QUOTED TEXT ->
* * *

6 Tips To Improve Social Skills
Having a great network
– the set of relationships you build over time, both personally and
professionally – is important to your success in so many ways.
Your network helps you deliver better results, surge ahead in your
career or rebound when things are tough. It also helps you learn, grow and have
more fun in your life.
However, your network is not something you can buy. The only way to have
a great network is to build it. And the number one key to building
relationships is having strong social skills.
It doesn’t matter how smart you are. If you don’t have good social
skills, you will top out before you are meant to.
Maybe you’re already seeing others less capable than you getting
promoted while you aren’t. Or being invited to sit at the equivalent of the
“cool kids’ table” at company dinners while you’re at the back.
Worse yet, if you lack social skills, you’ll leave some great living
on the table – the happy and fun parts.
The good news is that even if you’re an introvert or lack the social
ease and grace of your colleagues, you can become good at this. You don’t need
to settle for “average” either on the job or at home.
I recently came across an inspiring piece on how to do just that.

* * *

SOURCE DATA ->
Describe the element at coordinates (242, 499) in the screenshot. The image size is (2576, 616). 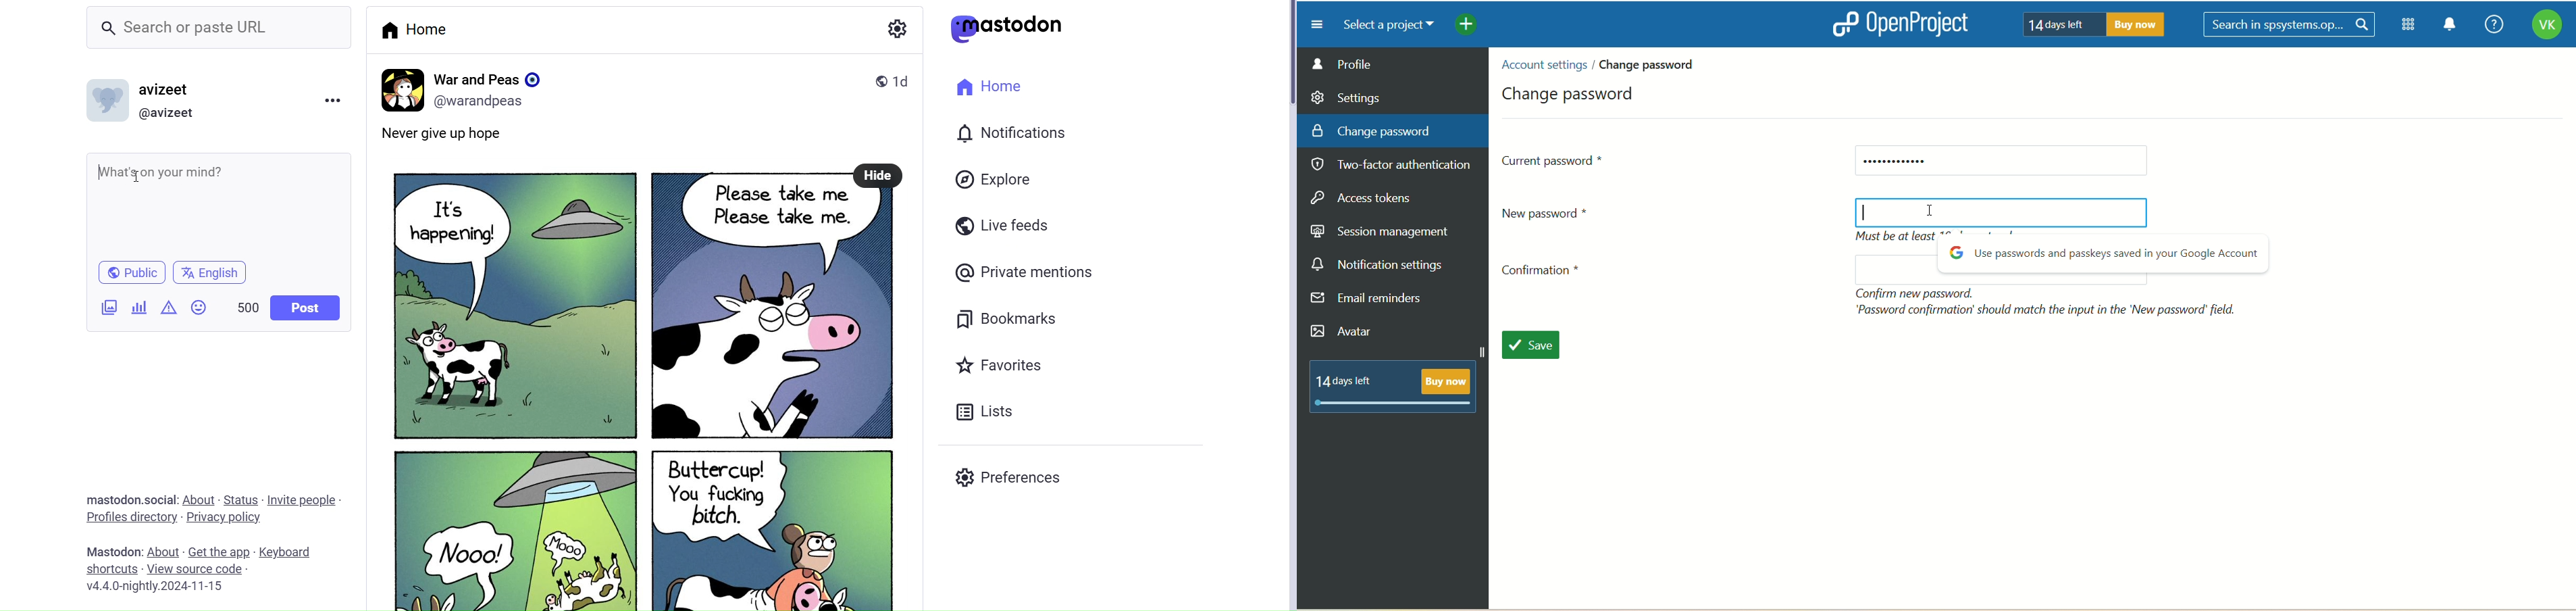
I see `Status` at that location.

* * *

WHAT TO PRODUCE -> In the text on social skills, what is named as the number one key to building relationships?

SOLUTION -> Having strong social skills.